YOUR OBJECTIVE: All lines from the one containing "Screen dimensions: 1372x870" down to the one containing "Task: Copy ticket ID ending in 491909", both ends included, are to be given again exactly; omit the rest of the listing below.

RECORDS FOR THIS EXERCISE:
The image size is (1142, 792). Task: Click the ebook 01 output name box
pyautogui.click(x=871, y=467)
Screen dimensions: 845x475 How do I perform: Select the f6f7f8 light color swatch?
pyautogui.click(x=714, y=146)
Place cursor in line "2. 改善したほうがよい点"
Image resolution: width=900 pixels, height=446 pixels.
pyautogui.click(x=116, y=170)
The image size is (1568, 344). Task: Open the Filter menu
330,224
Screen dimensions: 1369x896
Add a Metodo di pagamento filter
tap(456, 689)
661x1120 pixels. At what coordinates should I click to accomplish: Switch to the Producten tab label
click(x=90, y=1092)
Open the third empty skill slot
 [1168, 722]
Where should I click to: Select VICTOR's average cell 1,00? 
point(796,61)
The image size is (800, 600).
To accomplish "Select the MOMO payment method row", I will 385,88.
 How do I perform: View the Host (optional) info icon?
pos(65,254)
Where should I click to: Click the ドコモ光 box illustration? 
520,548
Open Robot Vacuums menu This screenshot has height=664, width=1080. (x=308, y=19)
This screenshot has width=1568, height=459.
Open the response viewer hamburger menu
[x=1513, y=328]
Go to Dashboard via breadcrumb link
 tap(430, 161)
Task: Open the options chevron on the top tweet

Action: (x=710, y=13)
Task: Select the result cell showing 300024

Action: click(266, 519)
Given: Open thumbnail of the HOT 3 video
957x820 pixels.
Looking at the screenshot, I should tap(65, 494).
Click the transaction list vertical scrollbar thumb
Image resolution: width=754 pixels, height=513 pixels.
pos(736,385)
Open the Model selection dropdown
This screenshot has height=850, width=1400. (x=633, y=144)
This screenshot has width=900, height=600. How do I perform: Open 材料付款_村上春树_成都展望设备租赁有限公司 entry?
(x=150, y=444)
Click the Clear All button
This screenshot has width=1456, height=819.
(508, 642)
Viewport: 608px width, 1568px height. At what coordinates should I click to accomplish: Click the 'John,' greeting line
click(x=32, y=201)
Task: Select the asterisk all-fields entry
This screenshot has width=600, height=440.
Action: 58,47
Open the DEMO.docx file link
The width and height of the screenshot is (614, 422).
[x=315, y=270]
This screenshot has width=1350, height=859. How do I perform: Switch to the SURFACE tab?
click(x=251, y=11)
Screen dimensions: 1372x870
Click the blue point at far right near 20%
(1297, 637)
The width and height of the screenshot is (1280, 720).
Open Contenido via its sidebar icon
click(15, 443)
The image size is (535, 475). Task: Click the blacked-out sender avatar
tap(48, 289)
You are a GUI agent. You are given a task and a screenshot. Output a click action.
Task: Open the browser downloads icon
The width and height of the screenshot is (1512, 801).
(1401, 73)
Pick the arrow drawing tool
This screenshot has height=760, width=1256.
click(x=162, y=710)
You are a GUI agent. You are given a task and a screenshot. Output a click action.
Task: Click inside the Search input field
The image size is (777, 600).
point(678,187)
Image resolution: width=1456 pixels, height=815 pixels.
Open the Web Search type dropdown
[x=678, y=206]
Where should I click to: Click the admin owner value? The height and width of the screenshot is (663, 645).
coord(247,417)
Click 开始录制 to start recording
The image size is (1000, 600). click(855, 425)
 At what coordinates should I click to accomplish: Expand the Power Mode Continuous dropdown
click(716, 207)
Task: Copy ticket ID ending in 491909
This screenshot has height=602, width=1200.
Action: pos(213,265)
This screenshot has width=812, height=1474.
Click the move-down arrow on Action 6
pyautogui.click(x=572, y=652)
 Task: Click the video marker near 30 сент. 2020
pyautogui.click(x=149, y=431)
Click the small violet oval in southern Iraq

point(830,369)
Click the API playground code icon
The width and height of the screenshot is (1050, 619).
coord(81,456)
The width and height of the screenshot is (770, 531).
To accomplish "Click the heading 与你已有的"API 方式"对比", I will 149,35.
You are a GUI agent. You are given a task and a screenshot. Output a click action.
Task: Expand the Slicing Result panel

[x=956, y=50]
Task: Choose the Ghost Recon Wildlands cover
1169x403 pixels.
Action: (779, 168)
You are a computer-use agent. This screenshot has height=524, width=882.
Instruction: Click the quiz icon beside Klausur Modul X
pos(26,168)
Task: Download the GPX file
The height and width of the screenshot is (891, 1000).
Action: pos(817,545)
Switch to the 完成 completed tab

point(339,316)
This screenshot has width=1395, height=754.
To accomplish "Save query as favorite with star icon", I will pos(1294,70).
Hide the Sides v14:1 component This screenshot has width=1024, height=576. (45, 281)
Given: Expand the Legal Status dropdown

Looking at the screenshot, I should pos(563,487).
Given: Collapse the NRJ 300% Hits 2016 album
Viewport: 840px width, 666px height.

RESULT OF THIS EXERCISE:
Screen dimensions: 1372x870
Click the blue point at far right near 20%
(1297, 637)
The width and height of the screenshot is (1280, 720).
Open Contenido via its sidebar icon
click(15, 443)
The image size is (535, 475). Task: Click the blacked-out sender avatar
tap(48, 289)
You are a GUI agent. You are given a task and a screenshot. Output a click action.
Task: Open the browser downloads icon
The width and height of the screenshot is (1512, 801).
(1401, 73)
Pick the arrow drawing tool
This screenshot has height=760, width=1256.
click(x=162, y=710)
You are a GUI agent. You are given a task and a screenshot. Output a click action.
Task: Click inside the Search input field
The image size is (777, 600).
point(678,187)
Image resolution: width=1456 pixels, height=815 pixels.
Open the Web Search type dropdown
[x=678, y=206]
Where should I click to: Click the admin owner value? The height and width of the screenshot is (663, 645).
coord(247,417)
Click 开始录制 to start recording
The image size is (1000, 600). click(855, 425)
 At what coordinates should I click to accomplish: Expand the Power Mode Continuous dropdown
click(716, 207)
Task: Copy ticket ID ending in 491909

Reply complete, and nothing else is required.